-- How to complete this task --
Lines in the data below that contain the word "home" are to be copied.

-- Extracted records --
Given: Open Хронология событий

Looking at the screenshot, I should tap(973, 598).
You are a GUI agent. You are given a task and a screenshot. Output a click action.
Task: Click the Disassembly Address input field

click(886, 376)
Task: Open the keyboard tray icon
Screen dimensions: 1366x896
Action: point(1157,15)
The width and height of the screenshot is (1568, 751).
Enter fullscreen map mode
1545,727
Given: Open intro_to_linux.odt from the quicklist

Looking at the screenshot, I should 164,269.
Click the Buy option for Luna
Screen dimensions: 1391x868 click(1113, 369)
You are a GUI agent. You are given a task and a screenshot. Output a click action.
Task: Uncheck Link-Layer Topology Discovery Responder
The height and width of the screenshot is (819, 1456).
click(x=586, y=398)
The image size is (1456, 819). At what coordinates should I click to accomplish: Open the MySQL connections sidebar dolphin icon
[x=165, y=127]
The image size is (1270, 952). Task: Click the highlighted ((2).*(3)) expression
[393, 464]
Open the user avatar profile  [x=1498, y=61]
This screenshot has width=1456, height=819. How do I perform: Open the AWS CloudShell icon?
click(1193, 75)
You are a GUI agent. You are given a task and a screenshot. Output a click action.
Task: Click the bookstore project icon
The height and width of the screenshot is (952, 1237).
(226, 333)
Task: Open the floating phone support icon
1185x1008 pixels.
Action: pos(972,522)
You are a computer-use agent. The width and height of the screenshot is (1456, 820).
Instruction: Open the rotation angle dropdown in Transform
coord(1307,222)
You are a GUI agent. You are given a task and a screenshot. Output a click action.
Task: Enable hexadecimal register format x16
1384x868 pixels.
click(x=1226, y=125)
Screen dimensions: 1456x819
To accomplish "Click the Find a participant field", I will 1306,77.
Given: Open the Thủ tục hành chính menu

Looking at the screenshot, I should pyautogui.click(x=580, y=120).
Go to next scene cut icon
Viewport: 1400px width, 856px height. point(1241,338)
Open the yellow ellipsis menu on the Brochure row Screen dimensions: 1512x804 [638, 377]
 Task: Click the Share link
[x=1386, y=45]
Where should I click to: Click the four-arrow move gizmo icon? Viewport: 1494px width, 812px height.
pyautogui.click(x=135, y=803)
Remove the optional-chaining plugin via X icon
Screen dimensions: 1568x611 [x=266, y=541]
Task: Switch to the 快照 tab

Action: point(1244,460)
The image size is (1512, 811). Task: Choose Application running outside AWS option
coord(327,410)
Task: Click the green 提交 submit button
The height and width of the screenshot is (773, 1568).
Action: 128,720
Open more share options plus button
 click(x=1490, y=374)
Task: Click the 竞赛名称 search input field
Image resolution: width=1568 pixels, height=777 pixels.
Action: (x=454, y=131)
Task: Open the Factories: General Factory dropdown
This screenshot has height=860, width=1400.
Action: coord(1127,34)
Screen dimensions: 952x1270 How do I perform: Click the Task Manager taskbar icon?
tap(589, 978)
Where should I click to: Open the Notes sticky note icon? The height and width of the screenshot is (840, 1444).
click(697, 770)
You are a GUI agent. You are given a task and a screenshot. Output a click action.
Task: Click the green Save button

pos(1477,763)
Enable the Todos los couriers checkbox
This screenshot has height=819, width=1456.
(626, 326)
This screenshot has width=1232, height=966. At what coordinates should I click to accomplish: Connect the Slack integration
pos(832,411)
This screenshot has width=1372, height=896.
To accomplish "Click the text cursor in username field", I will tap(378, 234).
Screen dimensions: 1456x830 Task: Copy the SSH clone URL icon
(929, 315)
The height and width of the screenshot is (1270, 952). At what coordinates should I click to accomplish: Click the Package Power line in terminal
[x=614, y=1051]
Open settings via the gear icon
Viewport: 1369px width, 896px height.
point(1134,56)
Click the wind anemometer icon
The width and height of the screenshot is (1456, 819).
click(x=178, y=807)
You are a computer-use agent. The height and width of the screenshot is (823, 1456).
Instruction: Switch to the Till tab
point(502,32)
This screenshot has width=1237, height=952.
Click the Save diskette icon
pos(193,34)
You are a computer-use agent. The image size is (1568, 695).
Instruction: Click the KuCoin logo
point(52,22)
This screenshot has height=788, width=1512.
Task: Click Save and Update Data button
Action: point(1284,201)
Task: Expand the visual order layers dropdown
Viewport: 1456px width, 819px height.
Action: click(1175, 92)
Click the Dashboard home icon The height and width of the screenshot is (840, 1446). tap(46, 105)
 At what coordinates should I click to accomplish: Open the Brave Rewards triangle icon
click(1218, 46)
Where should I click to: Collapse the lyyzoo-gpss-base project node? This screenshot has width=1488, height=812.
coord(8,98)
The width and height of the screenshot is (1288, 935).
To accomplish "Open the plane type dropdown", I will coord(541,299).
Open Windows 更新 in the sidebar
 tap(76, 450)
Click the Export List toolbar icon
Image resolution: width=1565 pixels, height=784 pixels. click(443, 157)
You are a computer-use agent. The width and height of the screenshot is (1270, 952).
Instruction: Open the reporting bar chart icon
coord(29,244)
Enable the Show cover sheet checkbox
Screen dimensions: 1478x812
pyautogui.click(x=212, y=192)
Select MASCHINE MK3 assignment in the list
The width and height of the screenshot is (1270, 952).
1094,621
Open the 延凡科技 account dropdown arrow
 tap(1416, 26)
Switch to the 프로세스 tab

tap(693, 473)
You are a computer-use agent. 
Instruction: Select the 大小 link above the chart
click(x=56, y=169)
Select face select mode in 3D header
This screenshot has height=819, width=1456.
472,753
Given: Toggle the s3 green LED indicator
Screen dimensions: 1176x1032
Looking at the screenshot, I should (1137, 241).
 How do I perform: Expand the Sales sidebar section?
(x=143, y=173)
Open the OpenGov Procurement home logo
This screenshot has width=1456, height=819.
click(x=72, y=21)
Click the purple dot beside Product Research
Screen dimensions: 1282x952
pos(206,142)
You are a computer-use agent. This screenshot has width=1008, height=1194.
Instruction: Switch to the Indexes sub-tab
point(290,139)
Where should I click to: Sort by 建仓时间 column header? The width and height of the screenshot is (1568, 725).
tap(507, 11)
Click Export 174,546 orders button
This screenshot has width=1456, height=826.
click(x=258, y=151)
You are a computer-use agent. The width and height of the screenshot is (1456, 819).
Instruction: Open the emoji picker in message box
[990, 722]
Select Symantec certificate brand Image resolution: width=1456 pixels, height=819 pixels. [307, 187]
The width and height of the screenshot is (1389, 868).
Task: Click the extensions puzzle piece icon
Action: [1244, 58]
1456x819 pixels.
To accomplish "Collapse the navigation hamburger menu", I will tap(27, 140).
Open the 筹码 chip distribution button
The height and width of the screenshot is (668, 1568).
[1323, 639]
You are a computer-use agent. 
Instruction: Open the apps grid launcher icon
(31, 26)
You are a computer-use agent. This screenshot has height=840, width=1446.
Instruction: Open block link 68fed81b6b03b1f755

-- Problem solution --
Click the Dashboard home icon The height and width of the screenshot is (840, 1446). tap(46, 105)
Open the OpenGov Procurement home logo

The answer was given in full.